Stored data entries:
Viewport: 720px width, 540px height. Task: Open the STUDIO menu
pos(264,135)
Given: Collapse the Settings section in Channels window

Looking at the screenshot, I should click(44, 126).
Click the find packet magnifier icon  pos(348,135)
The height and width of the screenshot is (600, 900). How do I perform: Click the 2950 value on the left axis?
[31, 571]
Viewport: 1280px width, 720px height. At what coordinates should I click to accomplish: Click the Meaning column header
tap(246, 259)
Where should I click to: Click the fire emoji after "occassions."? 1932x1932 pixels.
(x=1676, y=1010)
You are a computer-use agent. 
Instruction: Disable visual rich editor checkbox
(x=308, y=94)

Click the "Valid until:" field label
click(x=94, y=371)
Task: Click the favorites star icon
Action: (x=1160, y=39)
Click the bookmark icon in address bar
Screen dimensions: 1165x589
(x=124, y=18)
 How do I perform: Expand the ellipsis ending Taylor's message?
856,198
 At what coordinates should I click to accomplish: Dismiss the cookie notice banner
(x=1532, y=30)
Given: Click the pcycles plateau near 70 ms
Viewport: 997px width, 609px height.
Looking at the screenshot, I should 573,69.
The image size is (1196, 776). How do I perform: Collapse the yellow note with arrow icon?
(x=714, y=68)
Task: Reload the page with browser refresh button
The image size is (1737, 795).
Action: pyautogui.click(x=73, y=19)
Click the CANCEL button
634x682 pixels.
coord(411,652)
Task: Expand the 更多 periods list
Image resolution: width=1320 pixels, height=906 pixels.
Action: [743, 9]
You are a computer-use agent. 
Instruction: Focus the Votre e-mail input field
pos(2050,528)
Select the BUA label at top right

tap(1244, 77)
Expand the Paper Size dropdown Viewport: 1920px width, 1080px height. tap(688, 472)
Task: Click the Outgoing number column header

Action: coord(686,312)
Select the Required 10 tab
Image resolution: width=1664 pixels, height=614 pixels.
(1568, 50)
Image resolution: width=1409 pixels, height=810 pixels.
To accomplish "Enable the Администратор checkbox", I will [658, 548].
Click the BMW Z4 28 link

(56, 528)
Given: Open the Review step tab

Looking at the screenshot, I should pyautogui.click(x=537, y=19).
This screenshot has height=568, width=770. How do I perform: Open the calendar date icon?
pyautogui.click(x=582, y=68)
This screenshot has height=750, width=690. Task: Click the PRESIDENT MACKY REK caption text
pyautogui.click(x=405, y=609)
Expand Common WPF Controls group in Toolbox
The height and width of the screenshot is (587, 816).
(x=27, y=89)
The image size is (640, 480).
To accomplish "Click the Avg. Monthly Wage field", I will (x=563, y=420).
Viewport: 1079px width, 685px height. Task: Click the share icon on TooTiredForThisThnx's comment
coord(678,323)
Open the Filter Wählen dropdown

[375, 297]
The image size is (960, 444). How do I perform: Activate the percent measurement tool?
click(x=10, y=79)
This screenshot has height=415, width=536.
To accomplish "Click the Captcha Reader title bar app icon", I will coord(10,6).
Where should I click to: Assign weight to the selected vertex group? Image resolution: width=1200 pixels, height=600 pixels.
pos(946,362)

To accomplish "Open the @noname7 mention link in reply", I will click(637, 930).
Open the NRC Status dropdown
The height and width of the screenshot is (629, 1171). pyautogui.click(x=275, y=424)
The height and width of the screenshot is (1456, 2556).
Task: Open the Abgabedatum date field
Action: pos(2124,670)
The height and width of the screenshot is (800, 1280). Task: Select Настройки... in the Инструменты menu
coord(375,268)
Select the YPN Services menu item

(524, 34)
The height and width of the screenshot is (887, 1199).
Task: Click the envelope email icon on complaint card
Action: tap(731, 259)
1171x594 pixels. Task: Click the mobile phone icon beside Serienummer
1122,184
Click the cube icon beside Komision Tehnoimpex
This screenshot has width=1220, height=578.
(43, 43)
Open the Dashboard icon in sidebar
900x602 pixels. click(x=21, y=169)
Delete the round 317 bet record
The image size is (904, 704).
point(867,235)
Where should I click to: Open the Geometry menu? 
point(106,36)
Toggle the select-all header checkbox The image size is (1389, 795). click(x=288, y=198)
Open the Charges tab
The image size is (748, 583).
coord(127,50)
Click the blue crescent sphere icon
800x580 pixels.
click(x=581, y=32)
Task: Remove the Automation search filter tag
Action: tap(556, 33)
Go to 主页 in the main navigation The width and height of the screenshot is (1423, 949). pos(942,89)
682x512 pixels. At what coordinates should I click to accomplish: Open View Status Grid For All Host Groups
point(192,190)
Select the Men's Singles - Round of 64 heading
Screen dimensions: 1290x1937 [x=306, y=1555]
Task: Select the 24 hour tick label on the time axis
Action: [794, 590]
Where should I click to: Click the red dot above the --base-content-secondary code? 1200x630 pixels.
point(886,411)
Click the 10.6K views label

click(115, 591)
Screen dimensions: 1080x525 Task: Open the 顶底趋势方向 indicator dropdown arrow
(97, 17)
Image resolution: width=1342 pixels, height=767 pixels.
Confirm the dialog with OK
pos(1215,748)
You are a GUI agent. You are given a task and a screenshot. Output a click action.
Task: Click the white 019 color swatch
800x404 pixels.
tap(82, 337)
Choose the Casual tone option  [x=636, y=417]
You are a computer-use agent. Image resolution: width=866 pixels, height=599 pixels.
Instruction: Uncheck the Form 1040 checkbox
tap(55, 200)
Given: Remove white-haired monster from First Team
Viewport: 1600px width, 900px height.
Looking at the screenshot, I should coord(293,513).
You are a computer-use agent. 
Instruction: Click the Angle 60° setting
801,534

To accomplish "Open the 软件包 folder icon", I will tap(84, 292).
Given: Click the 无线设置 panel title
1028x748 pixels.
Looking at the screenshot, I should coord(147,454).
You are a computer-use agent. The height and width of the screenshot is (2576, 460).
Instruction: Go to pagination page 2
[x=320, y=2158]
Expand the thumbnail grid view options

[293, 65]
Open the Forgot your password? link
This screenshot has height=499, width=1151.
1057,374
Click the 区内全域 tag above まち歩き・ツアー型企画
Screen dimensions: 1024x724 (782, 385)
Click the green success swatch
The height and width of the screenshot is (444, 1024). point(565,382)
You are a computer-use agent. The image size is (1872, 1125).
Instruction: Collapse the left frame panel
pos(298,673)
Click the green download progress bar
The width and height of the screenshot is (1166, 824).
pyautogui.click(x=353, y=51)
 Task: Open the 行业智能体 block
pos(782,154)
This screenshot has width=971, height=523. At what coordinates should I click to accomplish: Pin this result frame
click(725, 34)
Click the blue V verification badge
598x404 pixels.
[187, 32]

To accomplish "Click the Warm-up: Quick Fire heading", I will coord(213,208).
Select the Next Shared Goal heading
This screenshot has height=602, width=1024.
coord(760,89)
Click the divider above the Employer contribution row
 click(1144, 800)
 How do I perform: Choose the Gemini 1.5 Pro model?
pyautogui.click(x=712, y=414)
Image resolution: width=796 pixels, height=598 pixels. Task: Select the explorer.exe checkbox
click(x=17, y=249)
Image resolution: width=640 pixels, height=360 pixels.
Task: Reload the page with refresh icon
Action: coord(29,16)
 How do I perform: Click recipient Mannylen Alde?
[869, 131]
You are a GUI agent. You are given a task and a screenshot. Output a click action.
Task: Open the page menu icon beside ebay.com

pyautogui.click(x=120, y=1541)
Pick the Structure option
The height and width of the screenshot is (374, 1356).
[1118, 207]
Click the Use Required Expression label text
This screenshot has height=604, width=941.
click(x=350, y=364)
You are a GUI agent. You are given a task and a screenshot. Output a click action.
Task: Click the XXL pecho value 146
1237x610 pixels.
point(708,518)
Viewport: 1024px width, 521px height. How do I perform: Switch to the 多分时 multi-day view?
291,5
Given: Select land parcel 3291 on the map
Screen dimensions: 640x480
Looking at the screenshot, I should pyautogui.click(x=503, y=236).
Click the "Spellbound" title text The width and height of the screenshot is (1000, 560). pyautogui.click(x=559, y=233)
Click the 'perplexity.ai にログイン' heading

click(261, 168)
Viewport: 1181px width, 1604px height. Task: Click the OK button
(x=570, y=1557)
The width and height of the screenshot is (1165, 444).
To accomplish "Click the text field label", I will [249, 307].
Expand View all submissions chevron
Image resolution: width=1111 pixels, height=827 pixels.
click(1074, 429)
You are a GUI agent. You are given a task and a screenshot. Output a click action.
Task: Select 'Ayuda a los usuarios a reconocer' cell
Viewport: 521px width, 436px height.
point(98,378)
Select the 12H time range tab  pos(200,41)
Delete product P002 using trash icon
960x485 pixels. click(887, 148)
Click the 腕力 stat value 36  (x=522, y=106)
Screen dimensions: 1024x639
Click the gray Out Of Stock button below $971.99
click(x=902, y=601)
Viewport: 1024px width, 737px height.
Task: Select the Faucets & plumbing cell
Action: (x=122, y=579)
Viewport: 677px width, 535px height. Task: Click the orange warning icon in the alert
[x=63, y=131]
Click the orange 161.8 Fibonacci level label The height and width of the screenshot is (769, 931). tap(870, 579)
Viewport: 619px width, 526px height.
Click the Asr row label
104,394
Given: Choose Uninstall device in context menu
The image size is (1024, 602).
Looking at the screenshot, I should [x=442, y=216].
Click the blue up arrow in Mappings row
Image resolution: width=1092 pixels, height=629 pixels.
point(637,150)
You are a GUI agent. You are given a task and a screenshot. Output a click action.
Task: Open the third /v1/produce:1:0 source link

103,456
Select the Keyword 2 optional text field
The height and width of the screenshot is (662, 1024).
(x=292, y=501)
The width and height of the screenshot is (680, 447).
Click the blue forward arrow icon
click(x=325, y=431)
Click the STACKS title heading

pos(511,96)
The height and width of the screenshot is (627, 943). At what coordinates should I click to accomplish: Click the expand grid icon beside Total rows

-- What needs to be done --
Search the records for the string "Required" and report each line that has it.

-- Your solution --
Select the Required 10 tab
Click the Use Required Expression label text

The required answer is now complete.